A little tool made to help with messages batching sent to Kafka from applications that don't allow batching, like for example a PHP-FPM service.
It can be seen as an alternative to applications like the Kafka REST proxy and it fits in it's own niche. The issue with applications like Kafka Rest Proxy is the amount of resources it consumes and that it's a separate service, which will create latency and depending on the amount of messages generated for kafka a lot of extra costs due to having to create at least 1 new TCP connection for each request(in PHP-FPM).
This solution works as a service on the same host as the application that requires Kafka communication and it works as a UNIX socket, which is more efficient than creating TCP connections, even in localhost, and for some applications squeezing the most performance out of your servers.

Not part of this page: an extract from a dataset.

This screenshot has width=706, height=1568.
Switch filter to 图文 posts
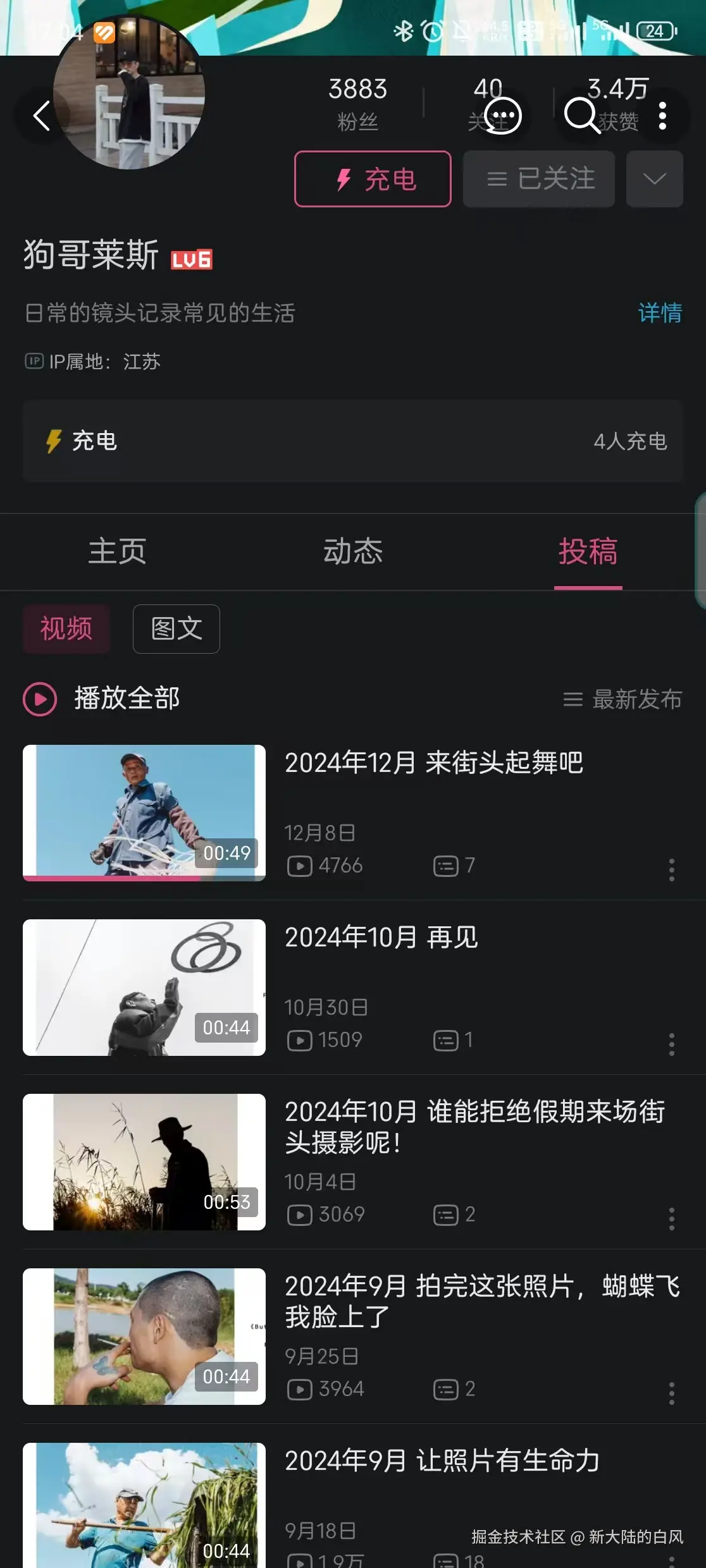click(x=176, y=628)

Maybe for other, less performance intensive applications, it lacks the flexibility that a HTTP service can offer like the Kafka REST.
Well, with golang 1.21.1 installed on your machine, do a
$ go get
$ make build
This will create a dist folder which will contains all the necessary files:
- dist/kahego -> This is the executable file
- dist/.env.dev.local -> An environment variables file that will be loaded on start (dev is the default file that will be loaded unless other file is mentioned by using environment (literal) enviroment variable)

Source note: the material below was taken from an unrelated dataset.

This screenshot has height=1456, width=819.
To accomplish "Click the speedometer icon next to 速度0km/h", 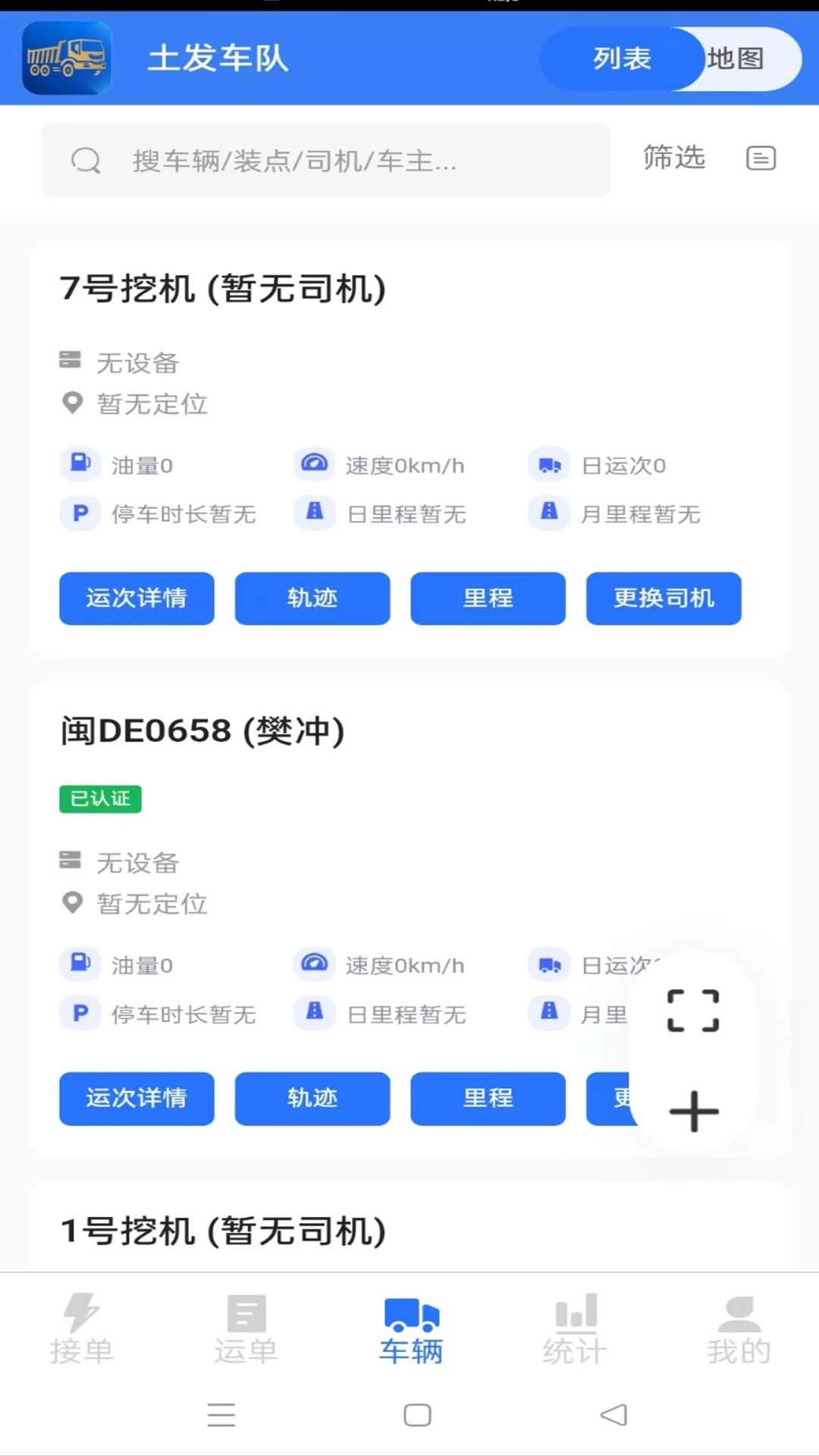I will click(x=315, y=464).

- dist/buckets.json -> A sample configuration file
- Define the sock file in the .env variable
- Define your buckets.json file(or call it as you wish and set it in the .env file) with your configuration
- Run kahego (probably as a service)
{
// STREAMS definition
"streamsConfigs": {
"kafka_01": { // id of the stream that will be used in bucket
"type":"kafka", // type of the stream, kafka or file
"slice": 1.0, // % of messages sent to stream, 1.0 = 100%
"settings": { //custom settings for the stream type
"bootstrap.servers": "kafka1:29092",
"acks":"all",
"compression.codec": "snappy",
"batch.num.messages": "50000",
"queue.buffering.max.messages": "500000",
"queue.buffering.max.ms": "1000"
},
// backup stream in case primary fails
"backup": {
"type":"file", //same as above, kafka or file
// custom settings
"settings": {
"path":"/tmp/", //path were file will be saved
"maxFiles": "10", //max concurrent files
"sizeRotate": "10MB", //max file size
"fileNameTemplate":"{bucket}/{ts}.bckstm" // file name template, can be used {bucket}, {ts} and {hostname}, if it contains "{PS}" it will create subdirectories where {PS} is path separator
}
}
},
"file_copy": { //another stream, just like the one above
"type":"file",
"slice":1.0,
"settings":{
"path":"/backup/",
"maxFiles":"10",
"sizeRotate":"100MB",
"fileNameTemplate":"{bucket}{PS}{hostname}-{ts}.bckstm"
}
}
},
"buckets": [ // buckets definition, the id of the bucket is either the {bucket} in a filestream or the topic name in a kafka stream
{
"id": "requests",
"streams": [ "kafka_01", "file_copy" ], //you can define multiple streams, it will duplicate messages between them
"batch": 10000, //batch to be accumulated
"batchTimeout": 30000 //flush messages after this time in millis if no flush was made
}
],
//same as above, but in this case it will take the bucket defined in the message sent, not the id, yet id is still required due to how configuration deserialization works
"defaultBucket": {
"id":"default",
"streams": ["kafka_01"],
"batch":1000,
"batchTimeout": 30000
}
}
File stream type accept the following placeholders for fileNameTemplate:
- {bucket} -> Bucket name
- {PS} -> Path separator, for example on Linux is "/" (without quotes)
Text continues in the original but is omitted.